Last week a big group of us went to eat at a Dim Sum place in the City. The group was so big that they had to sit us in two round tables, 10 in each. I did not understand how the Dim Sum pricing works. I admit, I consider price before ordering. But we never got to see a menu, there were Dim Sum carts coming by and they kept serving. When it came time to pay, it was $230 for the table.
The ritual of how to spit the check began awkwardly as people trying to figure out what they ate. But in a Dim Sum restaurant when everything was shared, and some of us were vegetarians and did not get to eat much, how would you decide who ate what? The easy decision was to split it. One of us suggested playing credit card roulette. Everyone drops their credit card in the middle and the waitress picks one and charges the full check to that card. We ended up splitting $23 per head. I bet everyone felt equally unhappy.
Dan Ariely, author of the must read book Predictably Irrational, had a piece on exactly this in MarketPlace. Dan’s book Predictably Irrational is about consumer behavior and our personal decision making. Dan recommends,
Findings from behavioral economics tell us that one person should pay the entire bill and that the person paying should alternate over time. When we pay any amount of money, we feel some psychological pain. We call this the pain of paying. This is the unpleasantness that is associated with forking over our hard earned cash.
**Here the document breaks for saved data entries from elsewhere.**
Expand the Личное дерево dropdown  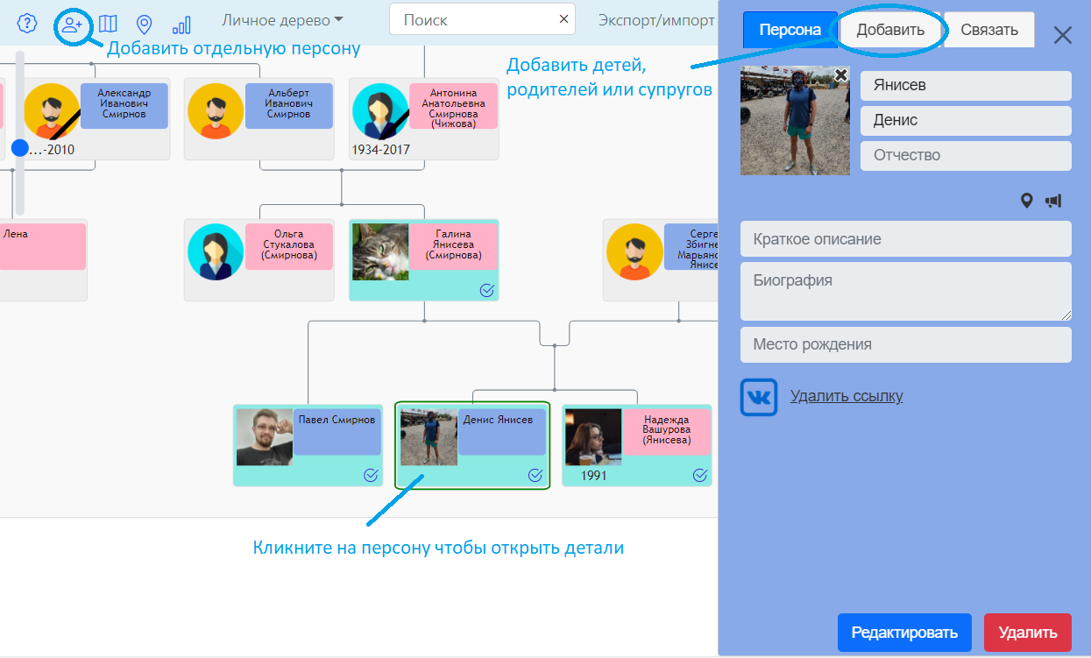pyautogui.click(x=282, y=20)
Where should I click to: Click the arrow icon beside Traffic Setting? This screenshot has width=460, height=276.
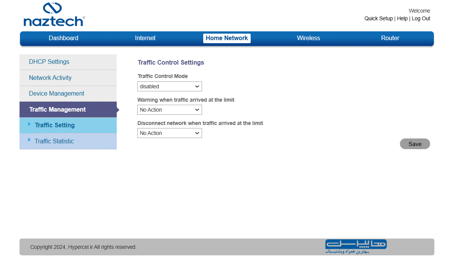pos(29,124)
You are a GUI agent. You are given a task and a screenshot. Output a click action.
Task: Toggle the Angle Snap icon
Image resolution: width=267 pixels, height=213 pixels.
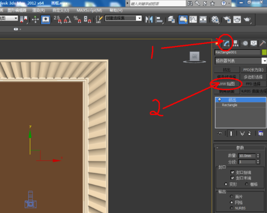[x=67, y=19]
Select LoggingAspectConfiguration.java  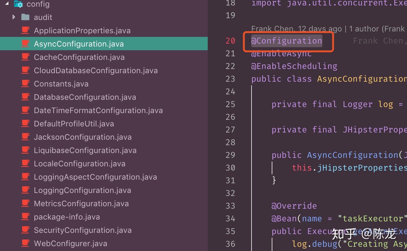[x=95, y=177]
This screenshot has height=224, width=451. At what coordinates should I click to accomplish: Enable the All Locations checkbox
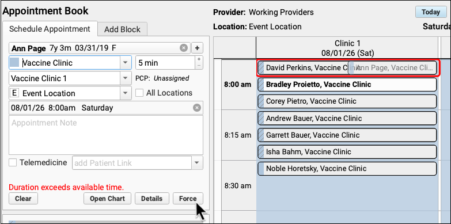click(x=139, y=93)
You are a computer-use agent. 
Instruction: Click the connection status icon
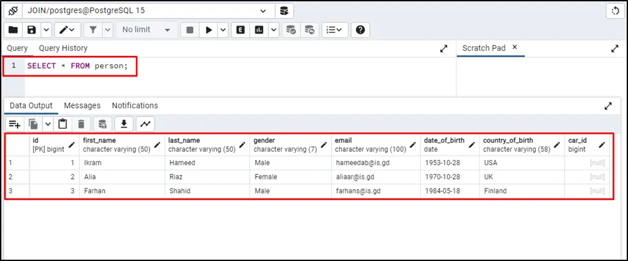(x=13, y=11)
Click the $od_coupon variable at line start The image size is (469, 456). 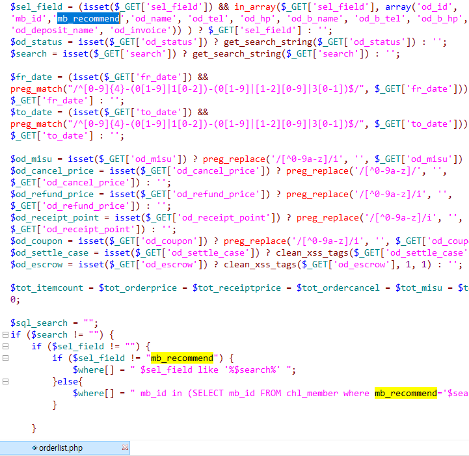coord(36,241)
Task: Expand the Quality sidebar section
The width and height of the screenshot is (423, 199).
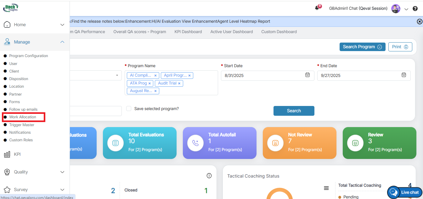Action: click(62, 172)
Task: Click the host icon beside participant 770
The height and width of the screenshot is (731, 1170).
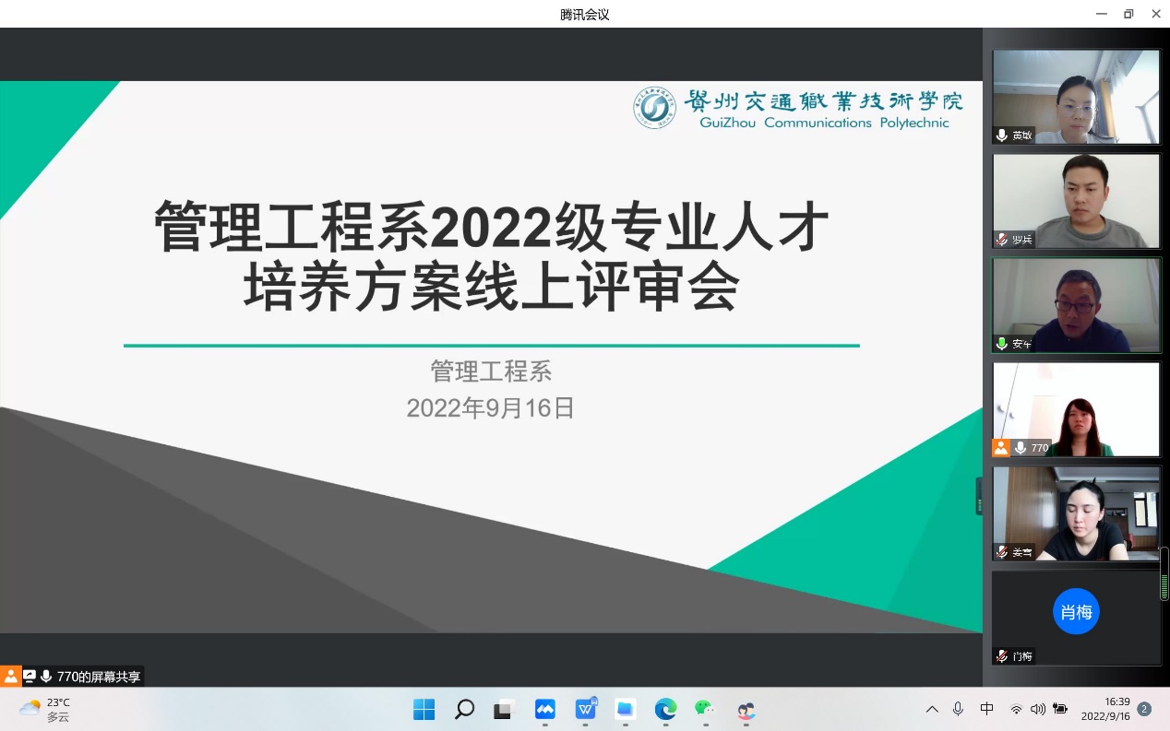Action: (x=1001, y=448)
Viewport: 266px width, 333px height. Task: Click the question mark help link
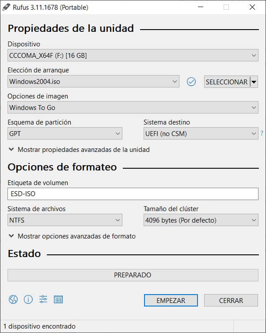point(262,133)
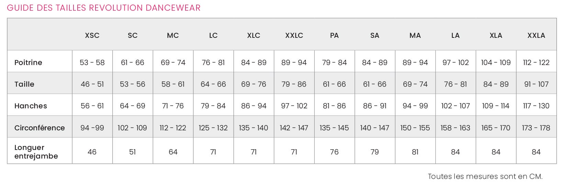Select the Poitrine row label
This screenshot has width=562, height=184.
(x=28, y=63)
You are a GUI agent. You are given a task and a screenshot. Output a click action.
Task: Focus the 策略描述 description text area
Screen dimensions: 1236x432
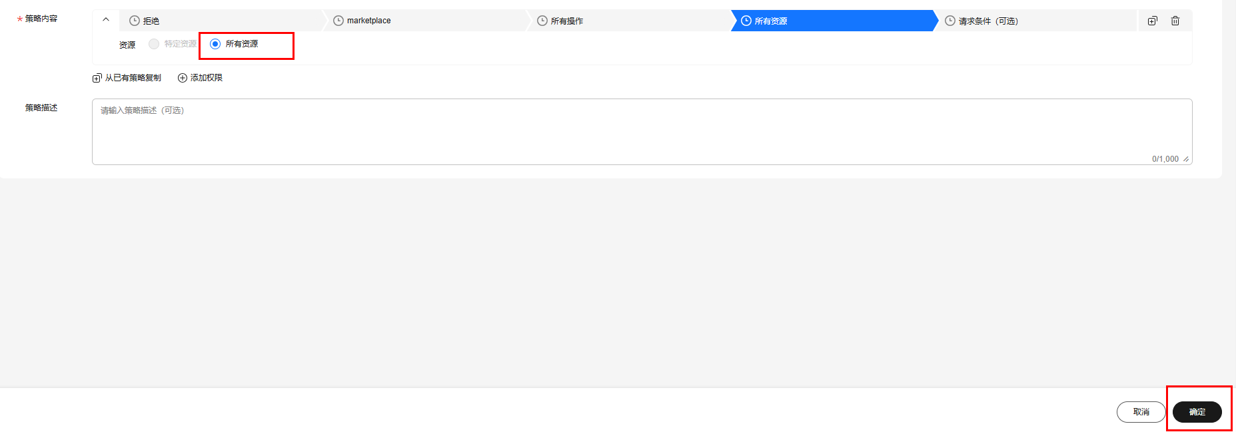[641, 131]
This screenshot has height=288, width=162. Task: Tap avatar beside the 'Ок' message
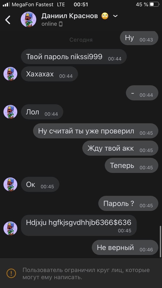(10, 185)
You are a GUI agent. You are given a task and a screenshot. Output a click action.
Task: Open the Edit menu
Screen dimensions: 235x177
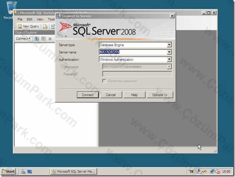pos(30,19)
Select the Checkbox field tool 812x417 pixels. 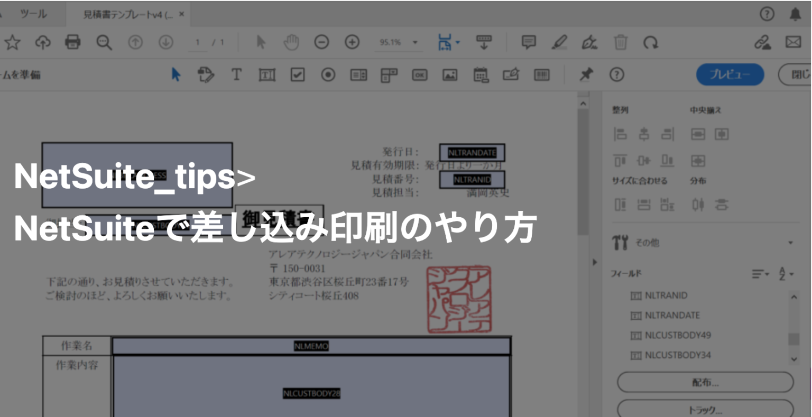pyautogui.click(x=297, y=75)
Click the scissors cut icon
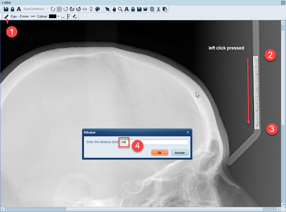The image size is (286, 212). 159,9
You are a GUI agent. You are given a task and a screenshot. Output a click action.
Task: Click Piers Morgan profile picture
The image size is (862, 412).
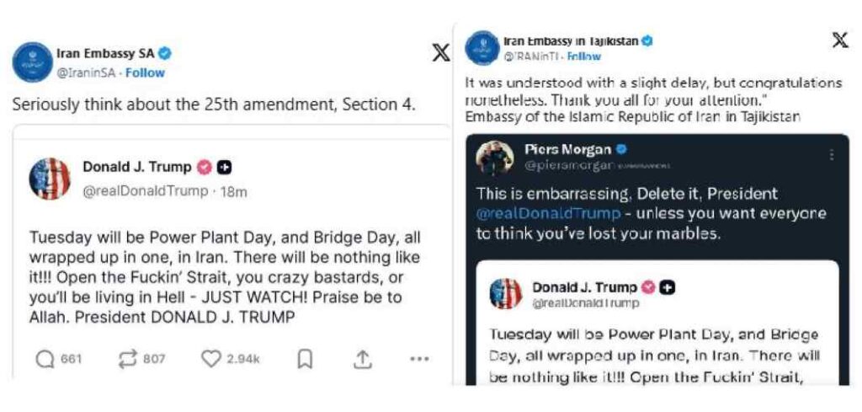(x=494, y=158)
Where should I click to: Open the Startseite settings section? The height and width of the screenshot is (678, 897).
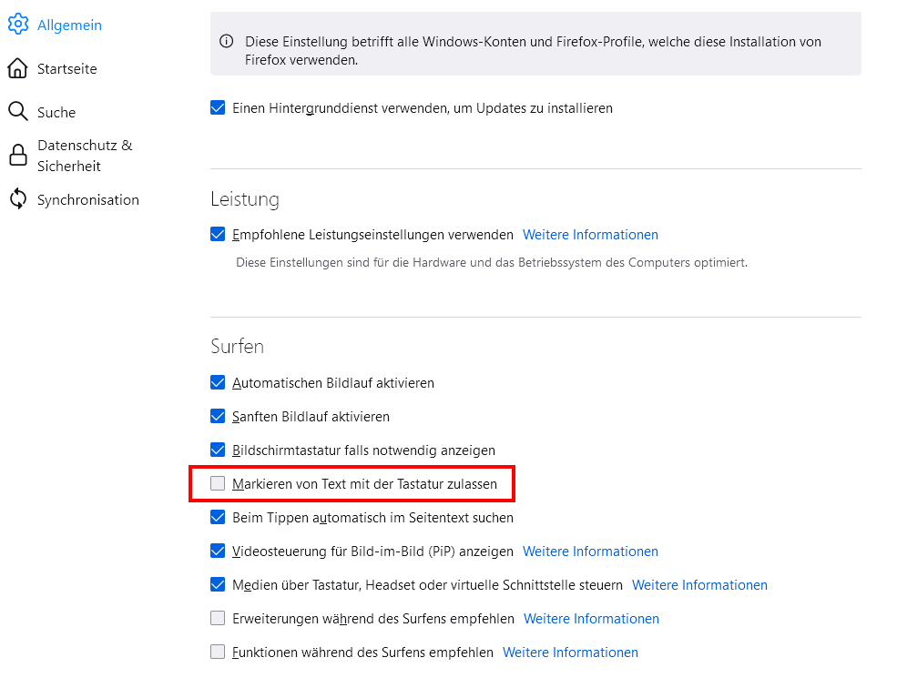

But it also turns out that this pain does not increase linearly with the cost of the meal.
- Is the “pain of paying”, in this model, uniform for everybody when it is their turn to pay?
- Did the person who kick starts this feels more pain than the one who comes last?
- Does she feel “more happy” than the rest of the cycle?
- Do people who already paid feel the pain when they see the next person’s total tab is less than that during their period?
- Do people whose turn is coming up start feeling the pain before it is their turn?